Material to process ::
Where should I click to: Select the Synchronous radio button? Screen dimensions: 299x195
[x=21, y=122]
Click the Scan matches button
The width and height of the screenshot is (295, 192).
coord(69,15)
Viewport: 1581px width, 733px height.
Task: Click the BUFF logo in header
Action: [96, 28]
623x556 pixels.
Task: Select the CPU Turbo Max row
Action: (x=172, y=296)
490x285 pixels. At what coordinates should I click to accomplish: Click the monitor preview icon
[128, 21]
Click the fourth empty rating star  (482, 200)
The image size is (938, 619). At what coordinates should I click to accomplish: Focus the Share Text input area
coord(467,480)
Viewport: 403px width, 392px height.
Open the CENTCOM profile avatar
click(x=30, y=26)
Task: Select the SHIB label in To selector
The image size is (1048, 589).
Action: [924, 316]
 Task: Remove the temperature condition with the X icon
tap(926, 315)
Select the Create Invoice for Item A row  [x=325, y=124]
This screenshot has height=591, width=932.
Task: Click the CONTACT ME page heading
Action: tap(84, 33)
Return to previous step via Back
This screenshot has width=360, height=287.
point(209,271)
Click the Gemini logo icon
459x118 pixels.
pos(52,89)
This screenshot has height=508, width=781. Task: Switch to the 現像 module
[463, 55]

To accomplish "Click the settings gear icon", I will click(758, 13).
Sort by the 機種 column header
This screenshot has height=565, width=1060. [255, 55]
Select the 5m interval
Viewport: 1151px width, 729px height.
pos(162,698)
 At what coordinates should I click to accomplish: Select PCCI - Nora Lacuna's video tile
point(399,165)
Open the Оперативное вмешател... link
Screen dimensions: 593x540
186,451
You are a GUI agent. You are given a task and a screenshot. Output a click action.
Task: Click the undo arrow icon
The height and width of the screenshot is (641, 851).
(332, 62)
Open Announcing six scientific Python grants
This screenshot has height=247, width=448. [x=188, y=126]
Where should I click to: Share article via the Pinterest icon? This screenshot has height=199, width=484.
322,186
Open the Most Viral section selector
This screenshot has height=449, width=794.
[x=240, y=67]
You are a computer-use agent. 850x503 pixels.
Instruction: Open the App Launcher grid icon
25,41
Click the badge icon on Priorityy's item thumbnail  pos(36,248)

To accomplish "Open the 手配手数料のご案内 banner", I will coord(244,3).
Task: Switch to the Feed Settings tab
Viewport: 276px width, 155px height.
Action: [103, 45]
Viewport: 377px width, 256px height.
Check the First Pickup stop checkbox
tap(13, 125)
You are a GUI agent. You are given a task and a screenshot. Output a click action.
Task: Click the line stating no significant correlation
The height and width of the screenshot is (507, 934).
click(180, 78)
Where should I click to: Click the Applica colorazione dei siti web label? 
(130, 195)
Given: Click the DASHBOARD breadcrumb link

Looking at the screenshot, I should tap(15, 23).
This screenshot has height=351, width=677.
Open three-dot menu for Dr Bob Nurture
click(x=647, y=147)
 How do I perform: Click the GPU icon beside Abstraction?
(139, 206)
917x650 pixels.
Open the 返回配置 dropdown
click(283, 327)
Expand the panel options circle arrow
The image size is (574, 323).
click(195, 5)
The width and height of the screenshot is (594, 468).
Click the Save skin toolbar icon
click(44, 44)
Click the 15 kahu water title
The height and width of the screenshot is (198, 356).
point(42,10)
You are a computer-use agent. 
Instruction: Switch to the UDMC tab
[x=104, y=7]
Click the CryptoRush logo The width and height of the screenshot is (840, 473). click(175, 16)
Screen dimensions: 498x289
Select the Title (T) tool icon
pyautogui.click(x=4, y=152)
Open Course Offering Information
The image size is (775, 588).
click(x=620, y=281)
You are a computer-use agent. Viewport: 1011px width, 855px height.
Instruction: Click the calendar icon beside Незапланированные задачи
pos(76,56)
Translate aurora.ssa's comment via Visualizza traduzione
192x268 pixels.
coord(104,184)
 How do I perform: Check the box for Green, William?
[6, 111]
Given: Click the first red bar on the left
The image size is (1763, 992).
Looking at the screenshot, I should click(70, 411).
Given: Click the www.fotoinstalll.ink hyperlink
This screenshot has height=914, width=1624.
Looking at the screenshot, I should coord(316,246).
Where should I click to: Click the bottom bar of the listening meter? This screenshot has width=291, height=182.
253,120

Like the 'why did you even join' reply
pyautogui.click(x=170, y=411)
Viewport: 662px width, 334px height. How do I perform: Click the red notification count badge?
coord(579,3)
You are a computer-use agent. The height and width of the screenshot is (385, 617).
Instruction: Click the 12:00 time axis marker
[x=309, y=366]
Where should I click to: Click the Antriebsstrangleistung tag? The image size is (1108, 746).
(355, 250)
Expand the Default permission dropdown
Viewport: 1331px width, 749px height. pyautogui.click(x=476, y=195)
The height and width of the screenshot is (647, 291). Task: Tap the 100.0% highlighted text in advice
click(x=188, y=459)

What is expected ::
Please give the number of lines in the data where "computer" appears, without any other words.

Result of this task ::
4